Data from: Hemiptera phylogenomic resources: tree-based orthology prediction and conserved exon identification
Cite this dataset
Owen, Christopher; Stern, David; Hilton, Sarah; Crandall, Keith (2020). Data from: Hemiptera phylogenomic resources: tree-based orthology prediction and conserved exon identification [Dataset]. Dryad. https://doi.org/10.5061/dryad.hqbzkh1cd
High-throughput sequencing of transcriptomes and targeted genomic regions are advancing our knowledge of The Tree of Life. Building phylogenies with regions of the genome requires 1-to-1 ortholog resources of genes and non-coding loci. One organismal group that has received little attention in this area is the Hemiptera, the fifth largest insect order represented by approximately 103,590 named species. Here, we present a set of 3,872 Hemiptera 1-to-1 orthogroups based on tree-based orthology inference of 8 Hemiptera species with publicly available genome sequences. Furthermore, we also estimated a set of 406 orthologous exons with similar mRNA splice sites that can be used for Sanger sequencing and developing enrichment probes for targeted genome sequencing for phylogenomic inference.
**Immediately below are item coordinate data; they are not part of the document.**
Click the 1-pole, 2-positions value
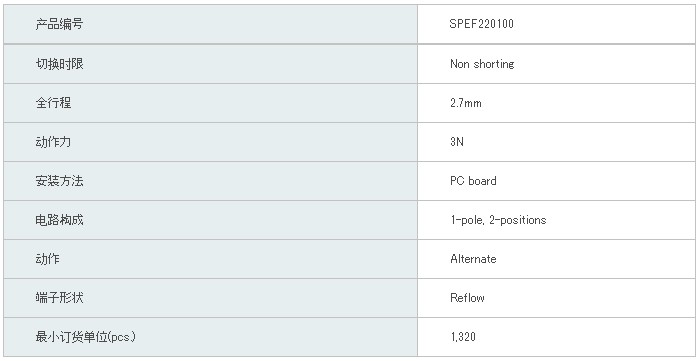The height and width of the screenshot is (361, 700). click(498, 220)
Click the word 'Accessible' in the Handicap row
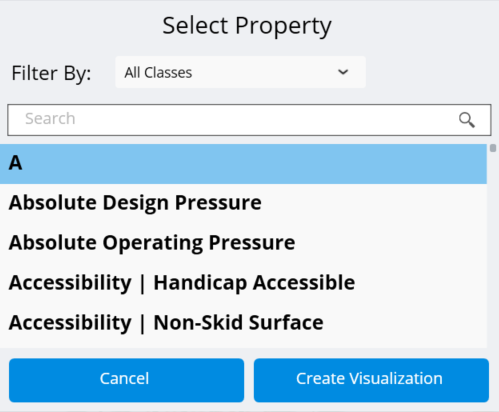499x412 pixels. (x=304, y=283)
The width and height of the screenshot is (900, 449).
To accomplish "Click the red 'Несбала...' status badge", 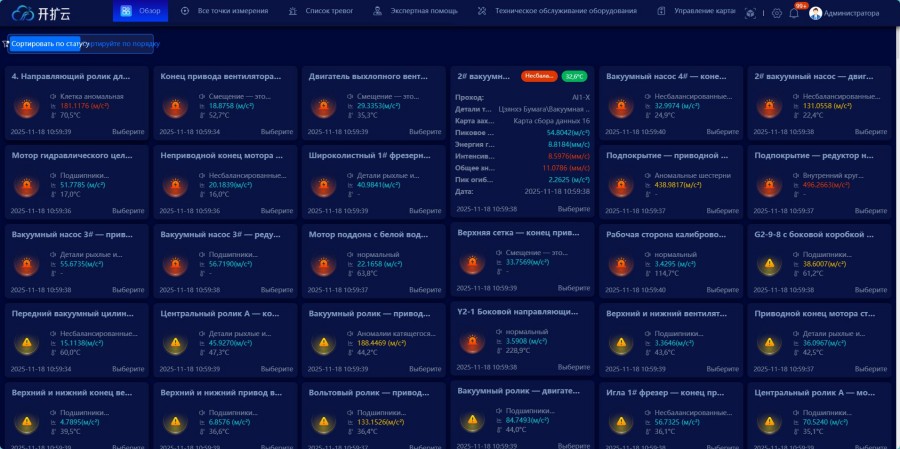I will point(539,76).
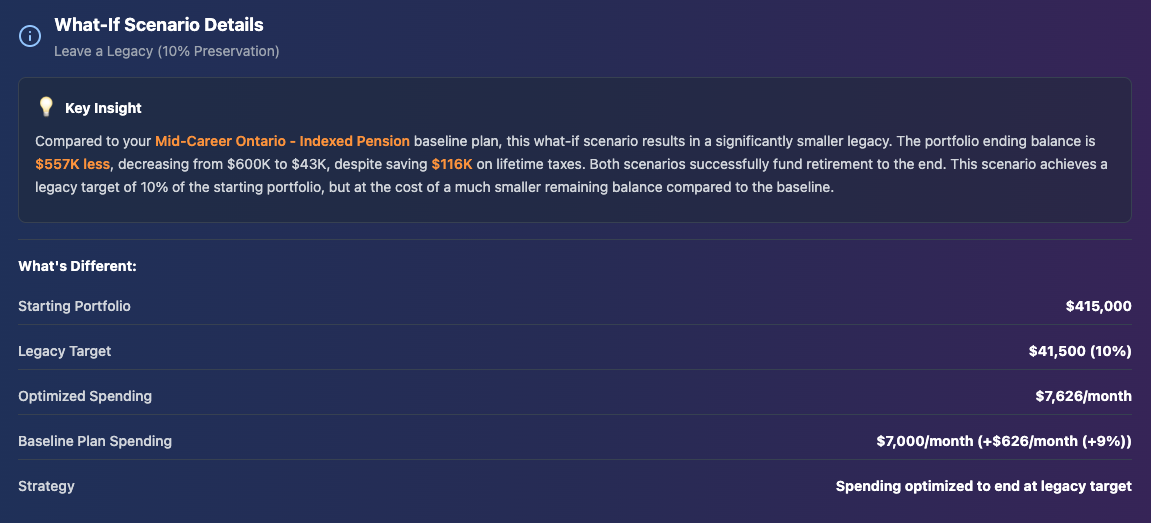Click the info icon beside the title

click(30, 36)
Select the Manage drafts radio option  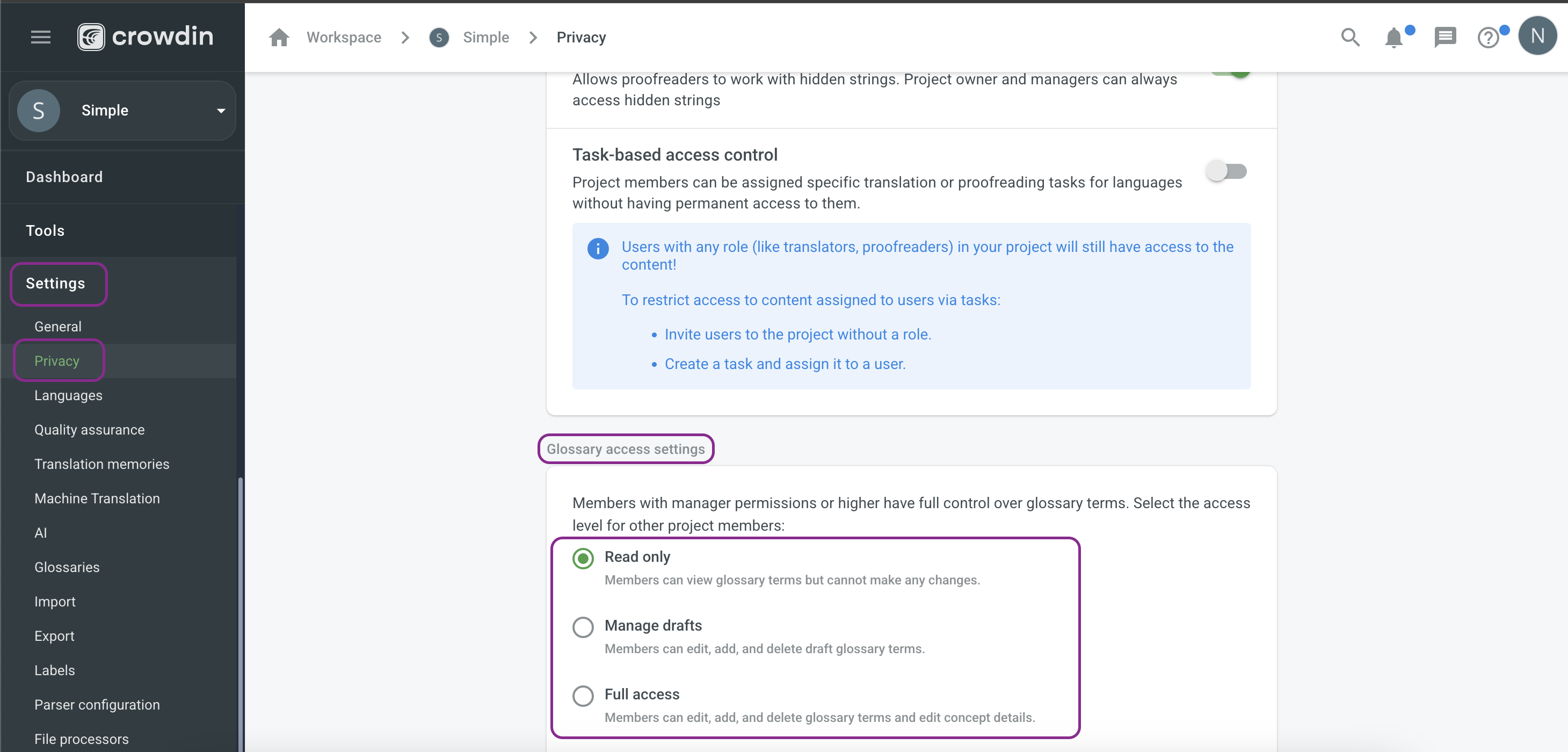click(x=583, y=626)
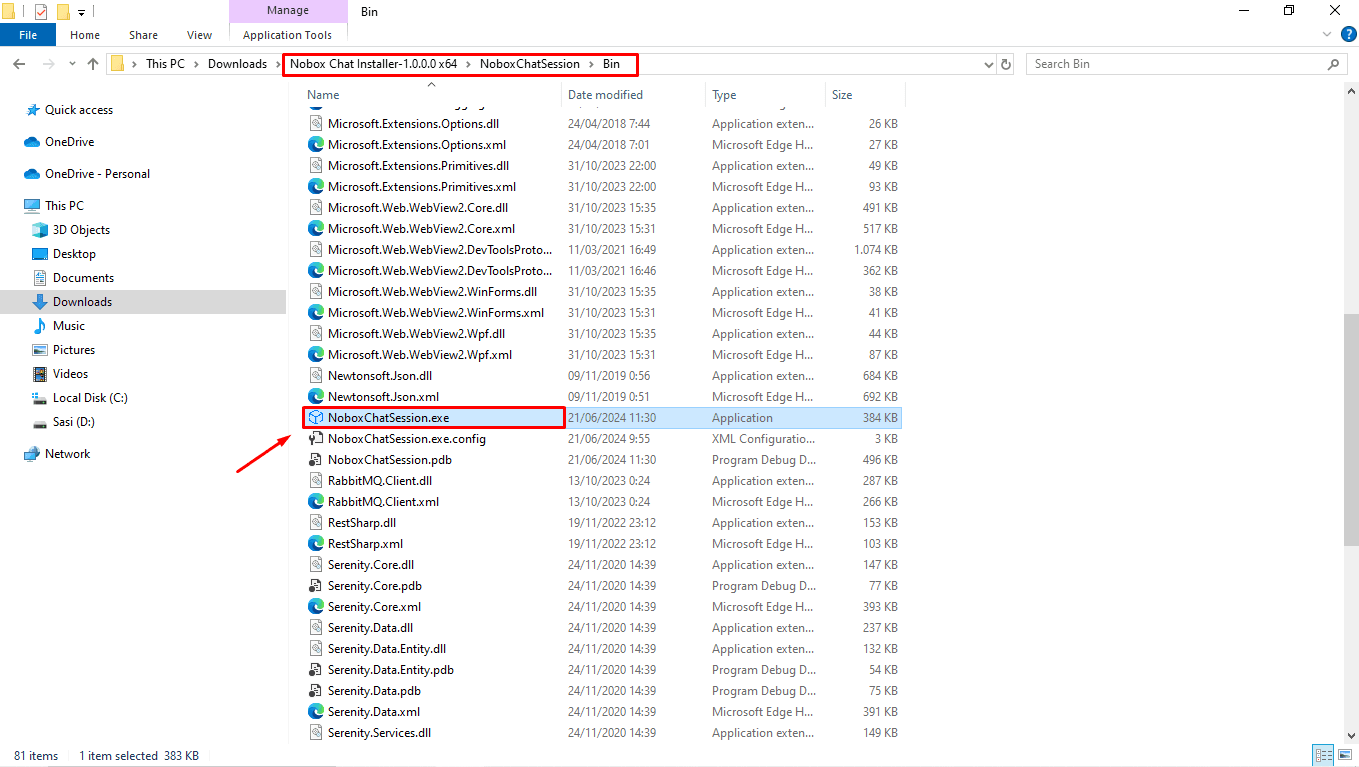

We show this novel set of orthologs is informative at the protein, coding sequence, and exon molecular levels and provide robust branch support in both gene tree - species tree methods and concatenated sequence phylogenies. In addition, we demonstrate the utility of these loci to resolve relationships in whiteflies, Bemisia tabaci, a large species complex with few phylogenomic resources. Lastly, we compare our Hemiptera phylogeny with previously published phylogenies and other ortholog databases, while providing suggestions on further improvement to this phylogenomic resource.